Pull each line holding the word "computer" from the data.

◆ Entries supplied
● ● ● ●

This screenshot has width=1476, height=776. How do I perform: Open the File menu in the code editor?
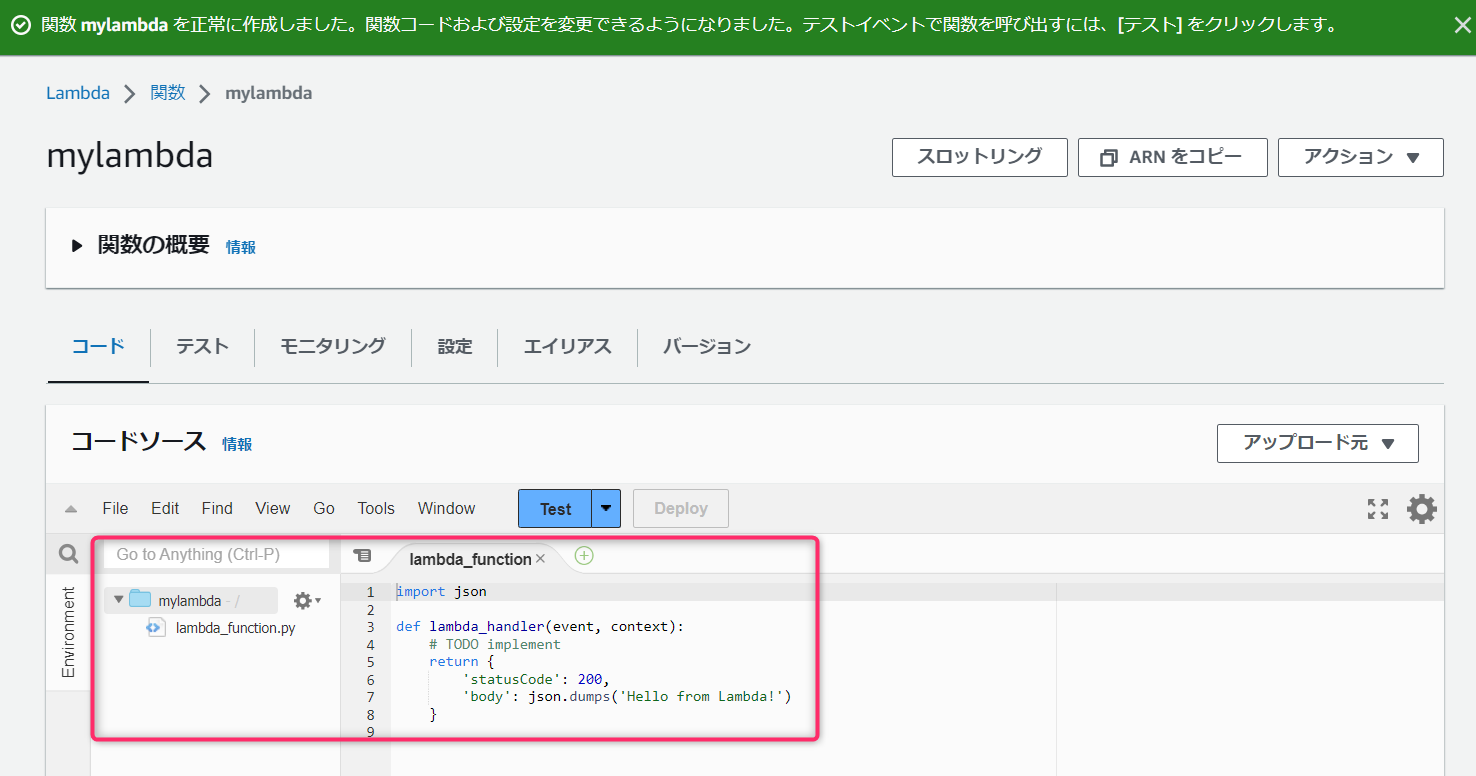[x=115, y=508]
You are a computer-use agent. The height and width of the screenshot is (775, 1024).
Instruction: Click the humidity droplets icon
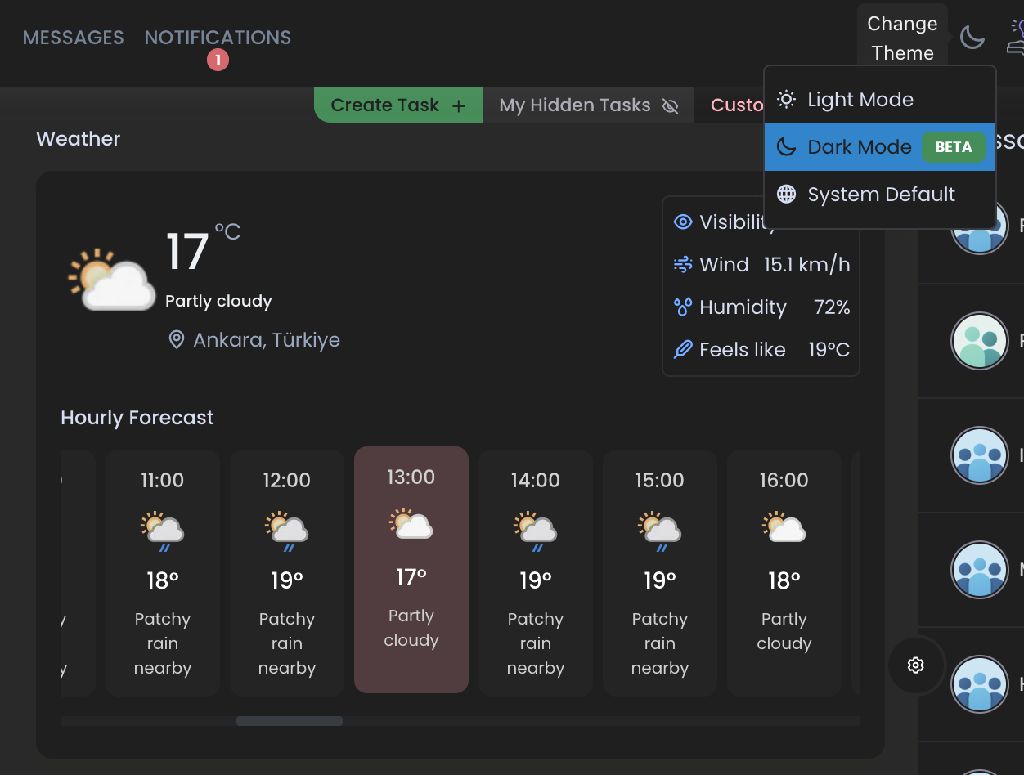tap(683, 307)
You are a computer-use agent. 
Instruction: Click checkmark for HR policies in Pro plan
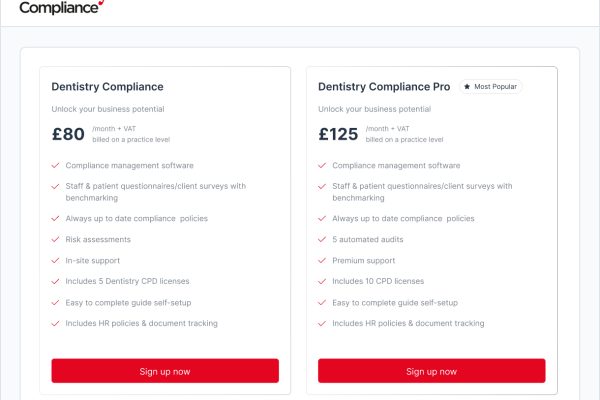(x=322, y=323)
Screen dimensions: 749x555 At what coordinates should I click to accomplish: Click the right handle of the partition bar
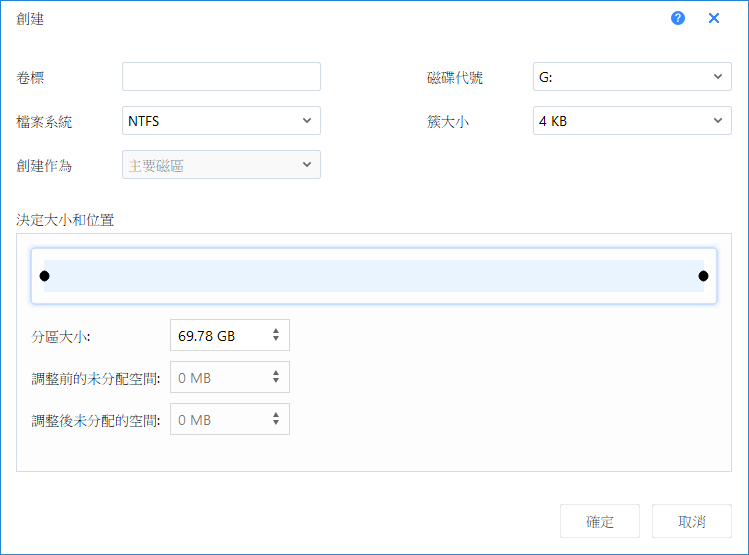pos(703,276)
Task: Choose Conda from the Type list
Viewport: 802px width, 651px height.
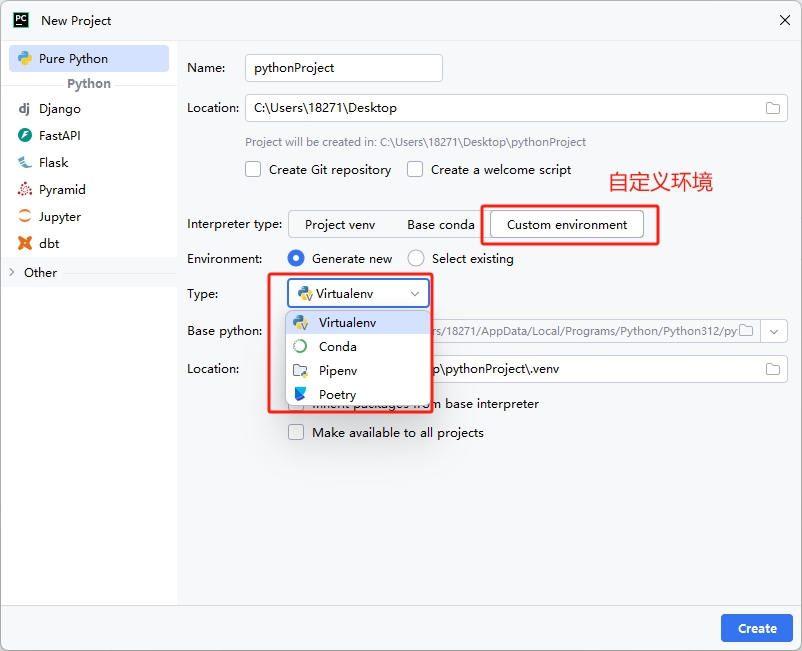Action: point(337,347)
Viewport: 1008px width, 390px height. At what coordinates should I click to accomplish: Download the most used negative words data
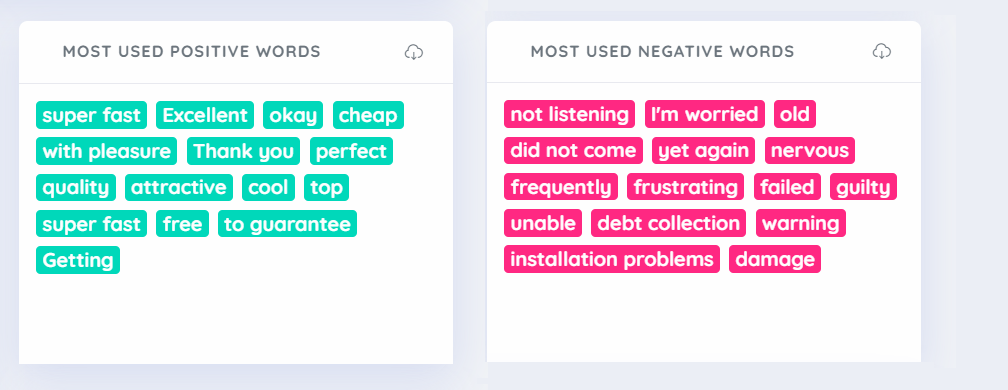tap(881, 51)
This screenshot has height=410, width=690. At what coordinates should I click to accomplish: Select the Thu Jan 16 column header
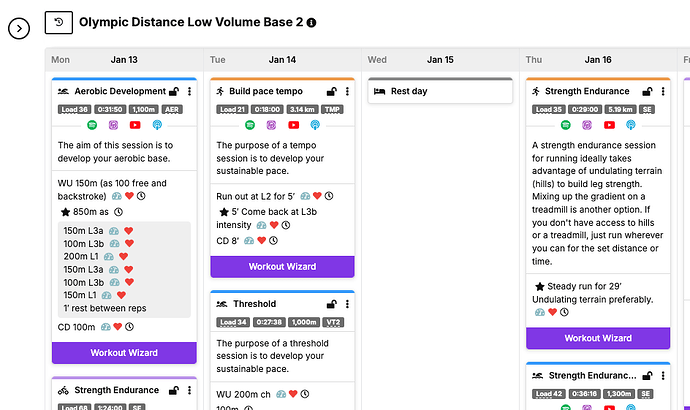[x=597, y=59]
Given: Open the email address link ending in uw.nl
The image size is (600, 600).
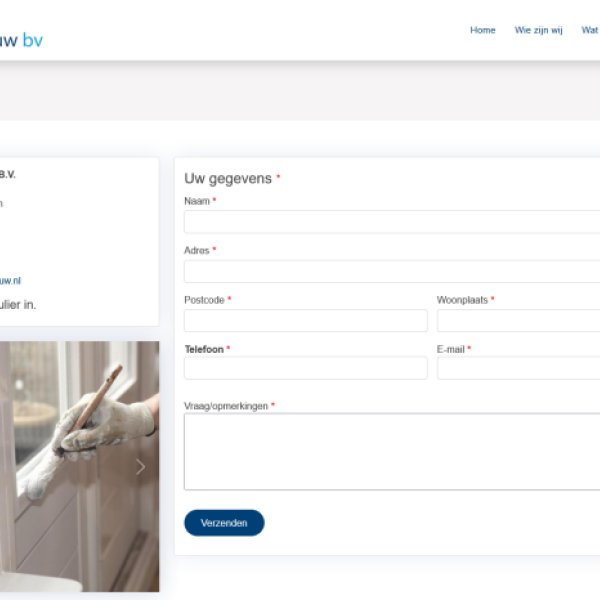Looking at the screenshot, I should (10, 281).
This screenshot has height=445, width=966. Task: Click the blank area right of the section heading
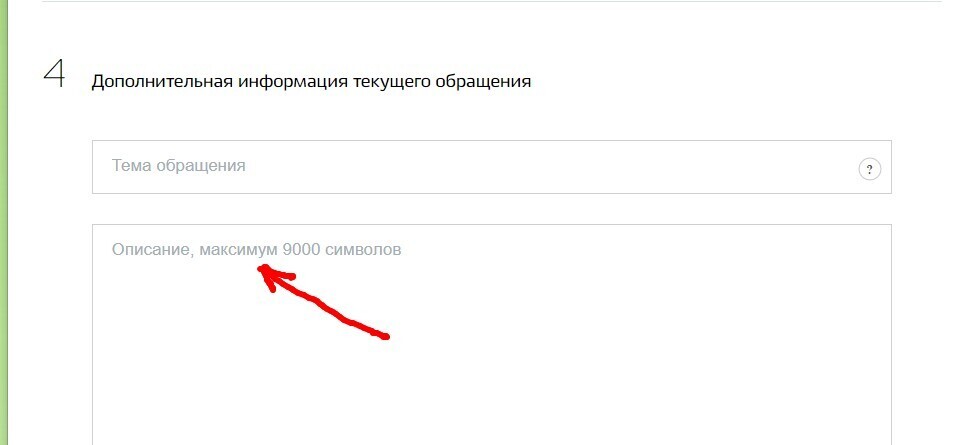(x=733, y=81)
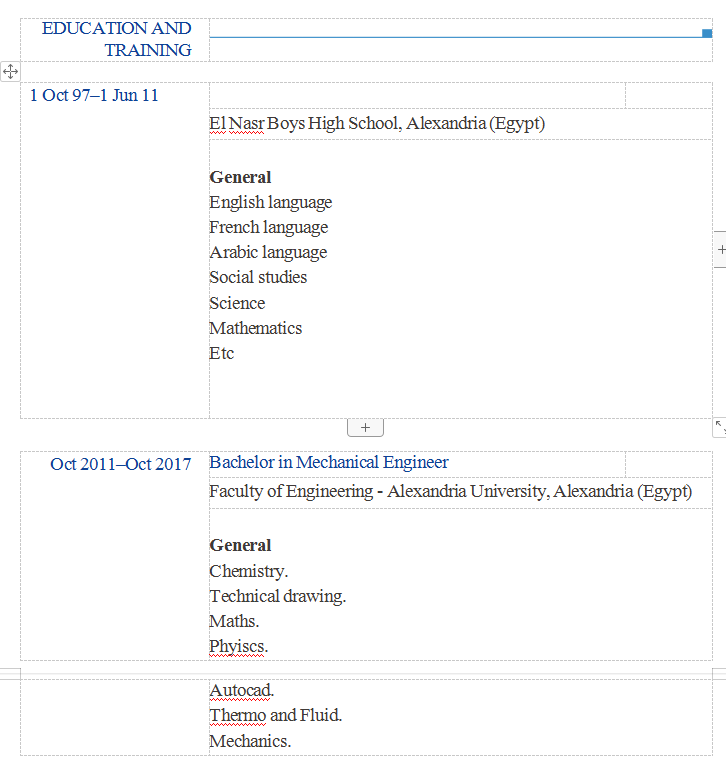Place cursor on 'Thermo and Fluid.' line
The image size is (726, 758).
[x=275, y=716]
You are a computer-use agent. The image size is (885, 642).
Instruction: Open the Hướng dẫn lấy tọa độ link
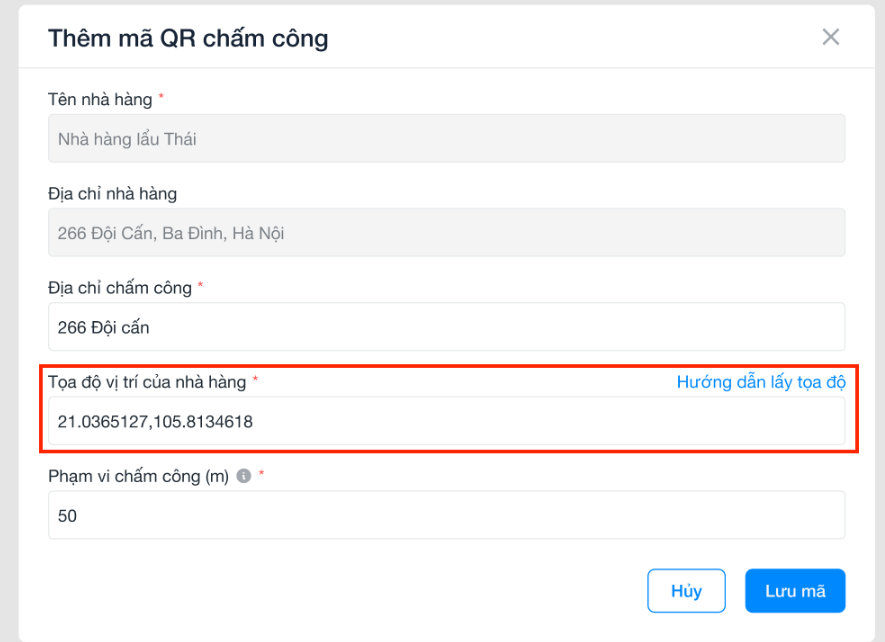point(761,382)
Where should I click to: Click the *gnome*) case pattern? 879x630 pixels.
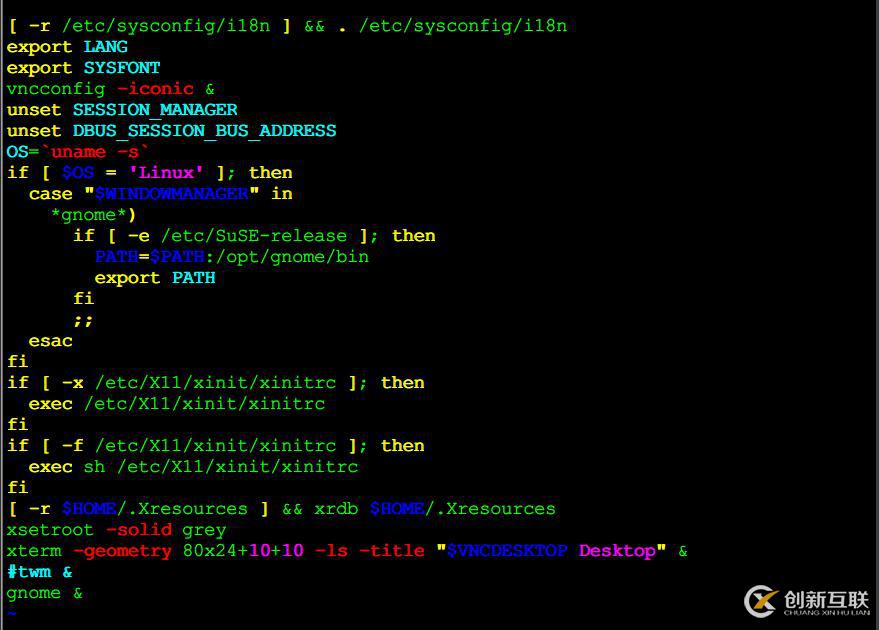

● ● ● ●

◆ Reply
You are a computer-use agent. The height and width of the screenshot is (775, 1024).
You are a computer-use agent. 
You are a computer-use agent. The image size is (885, 642).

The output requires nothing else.